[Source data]
*** Begin section ***

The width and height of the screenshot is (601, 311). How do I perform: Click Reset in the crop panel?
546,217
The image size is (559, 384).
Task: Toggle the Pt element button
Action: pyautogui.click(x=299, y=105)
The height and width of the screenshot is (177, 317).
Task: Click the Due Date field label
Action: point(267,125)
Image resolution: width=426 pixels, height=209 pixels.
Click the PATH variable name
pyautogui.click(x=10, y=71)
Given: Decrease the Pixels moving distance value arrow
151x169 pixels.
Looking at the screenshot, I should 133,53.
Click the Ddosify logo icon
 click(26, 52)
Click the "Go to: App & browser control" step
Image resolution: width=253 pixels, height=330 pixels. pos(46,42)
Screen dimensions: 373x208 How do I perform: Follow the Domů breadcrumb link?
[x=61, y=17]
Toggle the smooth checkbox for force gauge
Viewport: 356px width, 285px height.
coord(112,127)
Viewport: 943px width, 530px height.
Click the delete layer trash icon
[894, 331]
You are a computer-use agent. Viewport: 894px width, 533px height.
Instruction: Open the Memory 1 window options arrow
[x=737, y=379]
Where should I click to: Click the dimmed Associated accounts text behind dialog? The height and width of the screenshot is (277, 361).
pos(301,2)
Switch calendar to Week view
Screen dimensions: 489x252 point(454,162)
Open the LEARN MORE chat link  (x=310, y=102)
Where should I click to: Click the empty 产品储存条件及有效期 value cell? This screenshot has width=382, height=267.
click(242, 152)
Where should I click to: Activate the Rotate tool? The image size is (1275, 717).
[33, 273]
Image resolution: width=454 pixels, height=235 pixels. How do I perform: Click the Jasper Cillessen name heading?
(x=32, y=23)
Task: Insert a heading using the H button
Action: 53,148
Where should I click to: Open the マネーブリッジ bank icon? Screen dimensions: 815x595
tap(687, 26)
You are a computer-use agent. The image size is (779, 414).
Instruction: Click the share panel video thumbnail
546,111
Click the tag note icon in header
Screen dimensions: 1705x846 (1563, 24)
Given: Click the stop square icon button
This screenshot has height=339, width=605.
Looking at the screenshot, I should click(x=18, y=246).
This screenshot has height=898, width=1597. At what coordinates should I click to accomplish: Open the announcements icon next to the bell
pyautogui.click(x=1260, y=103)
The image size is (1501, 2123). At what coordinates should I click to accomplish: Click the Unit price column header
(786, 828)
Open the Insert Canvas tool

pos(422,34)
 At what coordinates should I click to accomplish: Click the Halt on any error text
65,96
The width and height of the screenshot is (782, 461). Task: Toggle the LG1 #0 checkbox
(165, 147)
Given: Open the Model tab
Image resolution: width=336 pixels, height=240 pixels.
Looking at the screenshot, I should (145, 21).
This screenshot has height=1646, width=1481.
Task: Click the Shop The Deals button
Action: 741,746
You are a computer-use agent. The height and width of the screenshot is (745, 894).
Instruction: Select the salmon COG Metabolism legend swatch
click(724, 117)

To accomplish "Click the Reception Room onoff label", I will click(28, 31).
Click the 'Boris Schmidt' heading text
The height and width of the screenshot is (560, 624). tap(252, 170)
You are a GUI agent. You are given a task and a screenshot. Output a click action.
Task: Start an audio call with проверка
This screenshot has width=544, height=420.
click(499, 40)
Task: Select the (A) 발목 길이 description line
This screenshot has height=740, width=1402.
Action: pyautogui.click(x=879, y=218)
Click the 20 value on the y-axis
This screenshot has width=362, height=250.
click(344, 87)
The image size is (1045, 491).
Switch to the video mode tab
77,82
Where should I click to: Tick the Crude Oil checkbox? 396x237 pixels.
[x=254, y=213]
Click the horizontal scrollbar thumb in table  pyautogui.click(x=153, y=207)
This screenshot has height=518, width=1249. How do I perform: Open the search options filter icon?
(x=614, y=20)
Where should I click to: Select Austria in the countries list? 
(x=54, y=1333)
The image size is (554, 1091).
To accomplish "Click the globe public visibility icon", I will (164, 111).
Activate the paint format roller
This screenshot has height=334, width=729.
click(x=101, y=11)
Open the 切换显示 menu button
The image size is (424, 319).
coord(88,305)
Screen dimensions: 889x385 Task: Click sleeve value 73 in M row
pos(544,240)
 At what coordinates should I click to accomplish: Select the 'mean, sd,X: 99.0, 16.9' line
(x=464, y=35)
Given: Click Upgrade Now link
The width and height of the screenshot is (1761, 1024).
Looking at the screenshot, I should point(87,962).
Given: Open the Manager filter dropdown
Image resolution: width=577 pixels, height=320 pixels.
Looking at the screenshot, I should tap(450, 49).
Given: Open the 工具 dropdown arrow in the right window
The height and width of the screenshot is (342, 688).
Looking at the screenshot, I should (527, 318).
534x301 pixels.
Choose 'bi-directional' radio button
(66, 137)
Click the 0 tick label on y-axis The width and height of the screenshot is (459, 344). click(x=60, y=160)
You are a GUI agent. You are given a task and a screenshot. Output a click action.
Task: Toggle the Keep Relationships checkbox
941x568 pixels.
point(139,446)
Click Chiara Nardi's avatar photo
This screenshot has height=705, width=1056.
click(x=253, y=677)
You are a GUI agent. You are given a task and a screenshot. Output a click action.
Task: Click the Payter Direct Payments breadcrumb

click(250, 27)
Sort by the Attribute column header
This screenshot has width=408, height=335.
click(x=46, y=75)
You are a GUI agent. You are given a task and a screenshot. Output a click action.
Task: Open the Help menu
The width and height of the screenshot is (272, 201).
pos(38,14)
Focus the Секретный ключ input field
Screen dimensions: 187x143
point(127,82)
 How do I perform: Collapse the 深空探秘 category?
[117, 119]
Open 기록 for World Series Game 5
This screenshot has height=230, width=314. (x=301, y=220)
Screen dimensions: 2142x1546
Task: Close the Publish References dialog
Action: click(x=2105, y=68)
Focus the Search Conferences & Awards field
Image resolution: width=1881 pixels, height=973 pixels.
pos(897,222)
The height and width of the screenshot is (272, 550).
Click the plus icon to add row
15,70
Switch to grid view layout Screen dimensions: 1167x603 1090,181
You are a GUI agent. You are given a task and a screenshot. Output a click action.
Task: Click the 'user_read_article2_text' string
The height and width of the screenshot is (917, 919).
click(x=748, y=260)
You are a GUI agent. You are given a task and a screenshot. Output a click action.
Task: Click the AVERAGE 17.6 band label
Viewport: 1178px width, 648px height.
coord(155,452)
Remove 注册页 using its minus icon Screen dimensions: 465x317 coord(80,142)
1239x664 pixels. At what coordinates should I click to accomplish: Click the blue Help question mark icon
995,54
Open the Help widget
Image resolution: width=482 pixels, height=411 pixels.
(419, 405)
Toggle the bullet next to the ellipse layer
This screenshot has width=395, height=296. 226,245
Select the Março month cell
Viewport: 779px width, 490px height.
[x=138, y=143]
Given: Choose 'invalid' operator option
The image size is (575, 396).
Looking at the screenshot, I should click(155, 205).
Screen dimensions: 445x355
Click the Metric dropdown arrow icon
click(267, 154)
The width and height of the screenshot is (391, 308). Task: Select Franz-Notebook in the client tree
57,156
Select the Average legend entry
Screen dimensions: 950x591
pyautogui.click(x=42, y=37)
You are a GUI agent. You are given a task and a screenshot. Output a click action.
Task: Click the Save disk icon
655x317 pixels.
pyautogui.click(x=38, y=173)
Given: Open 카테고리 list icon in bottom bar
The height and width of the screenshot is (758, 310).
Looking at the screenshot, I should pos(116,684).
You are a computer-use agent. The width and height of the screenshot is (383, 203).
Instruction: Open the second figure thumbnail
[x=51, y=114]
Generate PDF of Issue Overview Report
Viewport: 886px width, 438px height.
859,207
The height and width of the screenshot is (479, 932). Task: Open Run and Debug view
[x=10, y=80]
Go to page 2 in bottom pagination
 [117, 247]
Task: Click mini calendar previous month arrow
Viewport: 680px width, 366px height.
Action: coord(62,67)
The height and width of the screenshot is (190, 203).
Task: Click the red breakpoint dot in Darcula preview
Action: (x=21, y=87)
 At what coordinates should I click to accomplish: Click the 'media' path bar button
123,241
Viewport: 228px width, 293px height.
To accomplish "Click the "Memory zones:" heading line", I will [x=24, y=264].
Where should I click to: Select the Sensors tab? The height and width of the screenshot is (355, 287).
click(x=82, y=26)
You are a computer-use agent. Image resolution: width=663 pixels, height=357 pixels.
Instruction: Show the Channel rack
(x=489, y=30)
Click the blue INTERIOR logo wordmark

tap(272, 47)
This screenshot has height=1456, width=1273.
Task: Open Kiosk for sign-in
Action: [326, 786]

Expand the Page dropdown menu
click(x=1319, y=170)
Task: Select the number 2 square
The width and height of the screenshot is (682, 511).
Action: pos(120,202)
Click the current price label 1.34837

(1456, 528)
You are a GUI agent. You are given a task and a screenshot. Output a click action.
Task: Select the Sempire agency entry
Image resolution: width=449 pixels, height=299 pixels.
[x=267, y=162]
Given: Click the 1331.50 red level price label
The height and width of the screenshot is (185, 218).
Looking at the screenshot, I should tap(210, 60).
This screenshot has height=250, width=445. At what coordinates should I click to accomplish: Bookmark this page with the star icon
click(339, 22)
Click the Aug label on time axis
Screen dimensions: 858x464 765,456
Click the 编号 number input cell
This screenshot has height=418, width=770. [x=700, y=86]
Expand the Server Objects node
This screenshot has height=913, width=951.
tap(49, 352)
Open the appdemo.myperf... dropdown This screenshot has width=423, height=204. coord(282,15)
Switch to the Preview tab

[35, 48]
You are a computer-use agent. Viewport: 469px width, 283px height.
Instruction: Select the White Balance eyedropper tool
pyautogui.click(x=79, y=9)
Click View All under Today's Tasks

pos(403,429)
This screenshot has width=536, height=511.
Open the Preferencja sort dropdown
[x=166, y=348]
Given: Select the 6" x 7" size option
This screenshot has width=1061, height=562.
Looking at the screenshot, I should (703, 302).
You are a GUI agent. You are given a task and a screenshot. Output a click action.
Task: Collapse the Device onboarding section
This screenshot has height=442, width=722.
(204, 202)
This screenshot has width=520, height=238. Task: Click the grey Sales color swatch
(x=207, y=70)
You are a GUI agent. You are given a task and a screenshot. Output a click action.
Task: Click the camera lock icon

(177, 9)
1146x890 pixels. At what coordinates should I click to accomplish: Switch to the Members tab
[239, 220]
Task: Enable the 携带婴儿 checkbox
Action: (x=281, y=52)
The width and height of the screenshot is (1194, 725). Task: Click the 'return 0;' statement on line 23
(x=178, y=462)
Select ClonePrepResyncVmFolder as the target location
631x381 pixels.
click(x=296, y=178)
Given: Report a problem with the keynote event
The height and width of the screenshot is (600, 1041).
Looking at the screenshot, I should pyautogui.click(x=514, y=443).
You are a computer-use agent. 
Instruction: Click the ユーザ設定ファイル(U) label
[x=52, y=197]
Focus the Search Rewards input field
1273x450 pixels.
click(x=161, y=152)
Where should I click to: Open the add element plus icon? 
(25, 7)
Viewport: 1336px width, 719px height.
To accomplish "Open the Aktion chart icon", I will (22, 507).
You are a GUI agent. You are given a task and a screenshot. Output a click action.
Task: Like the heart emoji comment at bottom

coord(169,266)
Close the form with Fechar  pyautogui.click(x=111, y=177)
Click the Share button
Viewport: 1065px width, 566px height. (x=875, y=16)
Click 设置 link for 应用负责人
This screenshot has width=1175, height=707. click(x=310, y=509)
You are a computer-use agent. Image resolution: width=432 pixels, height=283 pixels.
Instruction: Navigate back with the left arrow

*** End section ***

Exercise
Beginning at the first line of the data above, retype each line until you reach the line containing "You are a computer-use agent. Viewport: 894px", and include that one too. Add nothing else.

Your solution
The width and height of the screenshot is (601, 311). How do I perform: Click Reset in the crop panel?
546,217
The image size is (559, 384).
Task: Toggle the Pt element button
Action: pyautogui.click(x=299, y=105)
The height and width of the screenshot is (177, 317).
Task: Click the Due Date field label
Action: point(267,125)
Image resolution: width=426 pixels, height=209 pixels.
Click the PATH variable name
pyautogui.click(x=10, y=71)
Given: Decrease the Pixels moving distance value arrow
151x169 pixels.
Looking at the screenshot, I should 133,53.
Click the Ddosify logo icon
 click(26, 52)
Click the "Go to: App & browser control" step
Image resolution: width=253 pixels, height=330 pixels. pos(46,42)
Screen dimensions: 373x208 How do I perform: Follow the Domů breadcrumb link?
[x=61, y=17]
Toggle the smooth checkbox for force gauge
Viewport: 356px width, 285px height.
coord(112,127)
Viewport: 943px width, 530px height.
Click the delete layer trash icon
[894, 331]
You are a computer-use agent. Viewport: 894px width, 533px height.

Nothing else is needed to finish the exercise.